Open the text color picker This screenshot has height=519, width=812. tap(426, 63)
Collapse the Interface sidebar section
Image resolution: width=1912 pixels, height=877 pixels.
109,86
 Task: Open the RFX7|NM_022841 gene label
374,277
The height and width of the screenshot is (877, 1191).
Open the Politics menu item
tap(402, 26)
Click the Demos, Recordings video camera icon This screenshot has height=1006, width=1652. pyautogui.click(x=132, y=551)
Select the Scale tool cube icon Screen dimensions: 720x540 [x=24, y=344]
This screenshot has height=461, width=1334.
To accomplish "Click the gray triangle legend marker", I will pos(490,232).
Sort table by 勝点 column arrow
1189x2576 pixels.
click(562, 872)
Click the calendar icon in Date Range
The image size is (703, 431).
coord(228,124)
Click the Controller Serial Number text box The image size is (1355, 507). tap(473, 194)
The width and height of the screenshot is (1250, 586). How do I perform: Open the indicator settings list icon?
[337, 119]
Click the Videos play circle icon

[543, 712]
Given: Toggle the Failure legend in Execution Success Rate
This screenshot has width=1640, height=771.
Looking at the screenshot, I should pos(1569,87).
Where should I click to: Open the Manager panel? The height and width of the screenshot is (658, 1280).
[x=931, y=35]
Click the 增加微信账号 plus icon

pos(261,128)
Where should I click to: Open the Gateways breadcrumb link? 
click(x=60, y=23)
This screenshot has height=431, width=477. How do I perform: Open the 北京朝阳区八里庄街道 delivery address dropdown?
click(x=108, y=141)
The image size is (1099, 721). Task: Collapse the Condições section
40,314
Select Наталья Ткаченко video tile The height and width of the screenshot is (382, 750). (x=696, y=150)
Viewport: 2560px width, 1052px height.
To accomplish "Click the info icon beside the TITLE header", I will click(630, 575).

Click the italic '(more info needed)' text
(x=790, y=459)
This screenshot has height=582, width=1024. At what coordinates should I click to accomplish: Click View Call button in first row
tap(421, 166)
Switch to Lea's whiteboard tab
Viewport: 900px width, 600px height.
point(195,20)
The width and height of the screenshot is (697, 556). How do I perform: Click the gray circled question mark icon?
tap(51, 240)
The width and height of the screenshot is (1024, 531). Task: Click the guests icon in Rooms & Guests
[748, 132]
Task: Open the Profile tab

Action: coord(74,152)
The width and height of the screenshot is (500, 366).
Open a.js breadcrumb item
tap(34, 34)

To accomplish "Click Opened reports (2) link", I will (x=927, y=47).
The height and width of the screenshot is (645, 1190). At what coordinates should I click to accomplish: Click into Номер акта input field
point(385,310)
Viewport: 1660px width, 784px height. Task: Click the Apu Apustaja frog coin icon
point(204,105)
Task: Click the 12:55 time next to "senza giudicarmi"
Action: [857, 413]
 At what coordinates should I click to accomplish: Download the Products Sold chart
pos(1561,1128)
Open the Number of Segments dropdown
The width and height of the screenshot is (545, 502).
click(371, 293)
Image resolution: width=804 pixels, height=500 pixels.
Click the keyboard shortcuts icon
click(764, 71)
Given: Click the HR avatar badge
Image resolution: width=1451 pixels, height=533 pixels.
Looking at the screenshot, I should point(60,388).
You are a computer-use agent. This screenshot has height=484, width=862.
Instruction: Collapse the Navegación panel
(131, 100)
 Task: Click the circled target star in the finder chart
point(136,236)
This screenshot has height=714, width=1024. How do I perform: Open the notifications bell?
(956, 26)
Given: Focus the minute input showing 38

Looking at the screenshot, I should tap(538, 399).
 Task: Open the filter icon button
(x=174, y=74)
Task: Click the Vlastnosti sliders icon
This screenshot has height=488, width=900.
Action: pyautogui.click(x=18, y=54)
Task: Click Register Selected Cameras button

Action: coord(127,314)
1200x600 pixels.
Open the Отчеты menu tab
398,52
+ + +
Go through the entries above and tally each line that has the word "legend"; reply with the tally and nothing else.

2